• _What is being asked_: From the entries that follow, copy each line containing the word "level".

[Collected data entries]
○ ○ ○ ○
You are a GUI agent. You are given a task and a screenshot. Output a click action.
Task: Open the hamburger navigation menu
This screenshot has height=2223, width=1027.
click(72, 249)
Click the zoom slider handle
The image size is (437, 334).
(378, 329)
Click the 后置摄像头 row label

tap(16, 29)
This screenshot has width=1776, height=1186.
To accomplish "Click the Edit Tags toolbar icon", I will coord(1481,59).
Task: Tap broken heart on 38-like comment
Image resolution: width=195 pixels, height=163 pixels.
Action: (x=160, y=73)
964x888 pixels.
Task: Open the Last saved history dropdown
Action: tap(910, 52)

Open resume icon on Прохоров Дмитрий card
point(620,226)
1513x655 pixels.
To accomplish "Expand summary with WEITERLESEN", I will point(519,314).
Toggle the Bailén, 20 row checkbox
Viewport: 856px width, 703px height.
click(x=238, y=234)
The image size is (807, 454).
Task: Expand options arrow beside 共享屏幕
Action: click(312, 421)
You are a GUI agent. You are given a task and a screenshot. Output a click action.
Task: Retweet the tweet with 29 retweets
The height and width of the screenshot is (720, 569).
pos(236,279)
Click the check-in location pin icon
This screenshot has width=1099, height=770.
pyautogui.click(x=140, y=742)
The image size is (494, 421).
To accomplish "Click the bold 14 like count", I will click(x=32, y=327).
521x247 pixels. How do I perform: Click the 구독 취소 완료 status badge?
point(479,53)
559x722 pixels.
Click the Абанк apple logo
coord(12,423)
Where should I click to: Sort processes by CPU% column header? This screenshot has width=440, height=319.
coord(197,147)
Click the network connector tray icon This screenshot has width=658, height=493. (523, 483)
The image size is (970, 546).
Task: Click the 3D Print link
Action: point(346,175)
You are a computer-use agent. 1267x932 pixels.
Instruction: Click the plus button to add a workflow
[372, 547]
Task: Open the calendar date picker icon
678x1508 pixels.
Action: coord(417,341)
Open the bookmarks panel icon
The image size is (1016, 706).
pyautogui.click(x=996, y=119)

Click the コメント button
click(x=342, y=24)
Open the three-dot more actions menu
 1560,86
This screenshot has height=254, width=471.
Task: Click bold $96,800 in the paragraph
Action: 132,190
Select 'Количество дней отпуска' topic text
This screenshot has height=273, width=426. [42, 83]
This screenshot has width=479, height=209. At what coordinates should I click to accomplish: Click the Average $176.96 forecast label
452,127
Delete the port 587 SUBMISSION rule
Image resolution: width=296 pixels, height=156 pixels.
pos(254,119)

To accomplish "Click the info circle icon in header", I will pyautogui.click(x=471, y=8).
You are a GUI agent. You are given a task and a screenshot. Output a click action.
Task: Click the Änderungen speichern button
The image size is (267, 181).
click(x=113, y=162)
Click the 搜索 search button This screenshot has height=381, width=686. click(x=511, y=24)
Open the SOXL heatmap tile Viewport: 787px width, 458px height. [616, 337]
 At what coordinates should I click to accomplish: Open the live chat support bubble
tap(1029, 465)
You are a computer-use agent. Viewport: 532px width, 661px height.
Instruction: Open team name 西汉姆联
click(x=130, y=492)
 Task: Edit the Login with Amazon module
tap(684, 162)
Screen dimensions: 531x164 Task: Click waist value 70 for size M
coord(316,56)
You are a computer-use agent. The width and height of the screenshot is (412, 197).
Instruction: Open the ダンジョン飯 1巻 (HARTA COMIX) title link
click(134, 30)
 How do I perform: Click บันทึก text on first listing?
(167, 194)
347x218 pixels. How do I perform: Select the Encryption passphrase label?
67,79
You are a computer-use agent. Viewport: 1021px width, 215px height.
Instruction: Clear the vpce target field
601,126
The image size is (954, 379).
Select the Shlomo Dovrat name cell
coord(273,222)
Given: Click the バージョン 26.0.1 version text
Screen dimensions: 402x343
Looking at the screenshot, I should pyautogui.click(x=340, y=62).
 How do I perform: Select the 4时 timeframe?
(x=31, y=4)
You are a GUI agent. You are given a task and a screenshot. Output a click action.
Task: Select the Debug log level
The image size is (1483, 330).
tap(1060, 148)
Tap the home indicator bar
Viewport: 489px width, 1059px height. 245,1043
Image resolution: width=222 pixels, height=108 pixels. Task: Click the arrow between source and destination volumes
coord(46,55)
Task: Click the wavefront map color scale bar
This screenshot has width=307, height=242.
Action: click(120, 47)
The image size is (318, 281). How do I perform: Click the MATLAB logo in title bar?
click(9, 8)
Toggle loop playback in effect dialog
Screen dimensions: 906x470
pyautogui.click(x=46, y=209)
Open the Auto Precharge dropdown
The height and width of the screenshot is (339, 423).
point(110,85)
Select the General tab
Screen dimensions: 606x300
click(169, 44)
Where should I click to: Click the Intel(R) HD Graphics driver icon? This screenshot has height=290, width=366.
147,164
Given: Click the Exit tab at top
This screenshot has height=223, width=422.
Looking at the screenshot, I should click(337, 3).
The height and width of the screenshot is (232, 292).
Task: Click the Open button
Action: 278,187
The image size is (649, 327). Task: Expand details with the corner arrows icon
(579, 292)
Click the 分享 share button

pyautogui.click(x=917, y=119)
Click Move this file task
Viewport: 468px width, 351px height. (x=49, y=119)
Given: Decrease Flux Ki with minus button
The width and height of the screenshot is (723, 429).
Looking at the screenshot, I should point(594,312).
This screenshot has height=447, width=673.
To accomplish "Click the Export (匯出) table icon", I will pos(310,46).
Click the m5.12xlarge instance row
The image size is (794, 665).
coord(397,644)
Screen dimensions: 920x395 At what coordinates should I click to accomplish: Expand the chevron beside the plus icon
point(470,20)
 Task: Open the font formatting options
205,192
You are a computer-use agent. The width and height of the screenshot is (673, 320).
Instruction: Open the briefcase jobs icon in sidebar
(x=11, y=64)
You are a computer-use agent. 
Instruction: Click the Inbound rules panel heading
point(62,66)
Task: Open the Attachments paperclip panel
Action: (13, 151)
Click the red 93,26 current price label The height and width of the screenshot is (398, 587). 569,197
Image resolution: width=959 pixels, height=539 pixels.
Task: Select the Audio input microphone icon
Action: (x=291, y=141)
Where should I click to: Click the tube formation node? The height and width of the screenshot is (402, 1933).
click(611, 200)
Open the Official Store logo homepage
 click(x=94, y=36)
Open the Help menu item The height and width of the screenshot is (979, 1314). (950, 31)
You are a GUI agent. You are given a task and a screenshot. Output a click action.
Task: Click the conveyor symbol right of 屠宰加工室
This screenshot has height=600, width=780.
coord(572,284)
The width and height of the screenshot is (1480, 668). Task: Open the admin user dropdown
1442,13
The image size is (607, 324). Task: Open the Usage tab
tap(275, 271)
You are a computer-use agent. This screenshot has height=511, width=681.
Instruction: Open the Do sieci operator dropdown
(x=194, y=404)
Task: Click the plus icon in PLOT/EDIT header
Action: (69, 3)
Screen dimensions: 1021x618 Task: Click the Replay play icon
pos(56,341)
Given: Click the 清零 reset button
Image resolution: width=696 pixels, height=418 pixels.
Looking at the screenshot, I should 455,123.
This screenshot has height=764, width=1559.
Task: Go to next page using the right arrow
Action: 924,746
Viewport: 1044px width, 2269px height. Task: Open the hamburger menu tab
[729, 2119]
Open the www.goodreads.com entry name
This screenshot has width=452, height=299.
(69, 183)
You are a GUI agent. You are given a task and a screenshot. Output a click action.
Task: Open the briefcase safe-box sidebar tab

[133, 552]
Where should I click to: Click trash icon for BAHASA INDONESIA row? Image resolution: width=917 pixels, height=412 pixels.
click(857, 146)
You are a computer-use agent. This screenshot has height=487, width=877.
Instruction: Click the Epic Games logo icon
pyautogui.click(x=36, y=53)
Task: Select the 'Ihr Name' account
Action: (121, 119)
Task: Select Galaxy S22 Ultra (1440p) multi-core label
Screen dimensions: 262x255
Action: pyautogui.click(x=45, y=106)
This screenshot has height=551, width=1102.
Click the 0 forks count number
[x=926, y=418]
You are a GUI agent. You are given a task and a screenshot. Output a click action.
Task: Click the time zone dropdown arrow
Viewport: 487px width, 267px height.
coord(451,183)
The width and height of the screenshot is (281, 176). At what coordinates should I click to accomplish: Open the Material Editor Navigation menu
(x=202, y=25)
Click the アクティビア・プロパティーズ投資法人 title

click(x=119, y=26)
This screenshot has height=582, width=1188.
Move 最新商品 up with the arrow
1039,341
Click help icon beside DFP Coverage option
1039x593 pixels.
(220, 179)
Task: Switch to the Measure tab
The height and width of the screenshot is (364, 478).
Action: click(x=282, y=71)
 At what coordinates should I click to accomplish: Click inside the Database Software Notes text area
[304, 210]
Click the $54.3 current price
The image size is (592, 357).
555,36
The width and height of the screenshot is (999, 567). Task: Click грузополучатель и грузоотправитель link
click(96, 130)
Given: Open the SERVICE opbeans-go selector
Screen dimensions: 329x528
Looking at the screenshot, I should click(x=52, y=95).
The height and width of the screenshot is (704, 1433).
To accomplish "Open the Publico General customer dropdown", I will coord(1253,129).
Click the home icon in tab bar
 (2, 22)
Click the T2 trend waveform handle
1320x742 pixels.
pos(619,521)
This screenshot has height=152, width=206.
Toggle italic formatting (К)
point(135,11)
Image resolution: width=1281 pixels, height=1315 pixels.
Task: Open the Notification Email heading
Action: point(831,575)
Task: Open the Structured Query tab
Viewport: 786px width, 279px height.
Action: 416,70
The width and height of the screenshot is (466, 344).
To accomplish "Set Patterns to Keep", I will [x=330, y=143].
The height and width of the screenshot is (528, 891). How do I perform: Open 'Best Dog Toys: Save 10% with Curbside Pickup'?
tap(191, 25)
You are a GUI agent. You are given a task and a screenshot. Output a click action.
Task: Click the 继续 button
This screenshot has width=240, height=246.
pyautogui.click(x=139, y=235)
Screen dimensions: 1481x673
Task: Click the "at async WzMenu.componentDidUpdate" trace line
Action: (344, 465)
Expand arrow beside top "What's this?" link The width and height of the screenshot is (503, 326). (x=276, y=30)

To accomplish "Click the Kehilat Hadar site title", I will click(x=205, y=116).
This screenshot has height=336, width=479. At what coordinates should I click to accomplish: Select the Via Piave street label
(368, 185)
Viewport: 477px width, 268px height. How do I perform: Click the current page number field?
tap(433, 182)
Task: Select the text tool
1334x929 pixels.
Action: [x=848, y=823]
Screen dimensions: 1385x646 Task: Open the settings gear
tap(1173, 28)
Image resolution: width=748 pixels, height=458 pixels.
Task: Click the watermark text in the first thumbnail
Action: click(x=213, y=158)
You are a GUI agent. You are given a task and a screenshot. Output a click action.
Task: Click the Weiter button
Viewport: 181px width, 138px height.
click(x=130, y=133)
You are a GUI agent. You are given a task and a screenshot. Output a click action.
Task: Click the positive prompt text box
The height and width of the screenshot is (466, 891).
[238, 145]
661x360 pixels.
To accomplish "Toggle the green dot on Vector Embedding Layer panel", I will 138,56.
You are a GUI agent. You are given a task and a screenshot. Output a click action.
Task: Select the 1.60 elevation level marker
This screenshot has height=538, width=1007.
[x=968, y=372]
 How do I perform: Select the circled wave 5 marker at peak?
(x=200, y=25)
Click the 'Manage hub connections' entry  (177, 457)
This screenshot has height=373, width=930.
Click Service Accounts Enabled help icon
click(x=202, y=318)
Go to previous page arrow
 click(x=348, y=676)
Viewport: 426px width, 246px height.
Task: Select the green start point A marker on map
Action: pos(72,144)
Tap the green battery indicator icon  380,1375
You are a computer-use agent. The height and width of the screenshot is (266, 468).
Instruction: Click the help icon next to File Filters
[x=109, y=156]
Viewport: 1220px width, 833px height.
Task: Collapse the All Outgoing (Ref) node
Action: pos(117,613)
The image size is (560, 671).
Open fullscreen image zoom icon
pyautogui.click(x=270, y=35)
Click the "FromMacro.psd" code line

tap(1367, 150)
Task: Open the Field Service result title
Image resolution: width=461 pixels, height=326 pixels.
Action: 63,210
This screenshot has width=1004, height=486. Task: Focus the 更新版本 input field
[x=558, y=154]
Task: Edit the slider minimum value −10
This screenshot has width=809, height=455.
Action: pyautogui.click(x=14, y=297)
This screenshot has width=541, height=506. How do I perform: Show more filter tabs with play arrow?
○ ○ ○ ○
• _Solved problem_:
Task: Select the Debug log level
Task: Select the 1.60 elevation level marker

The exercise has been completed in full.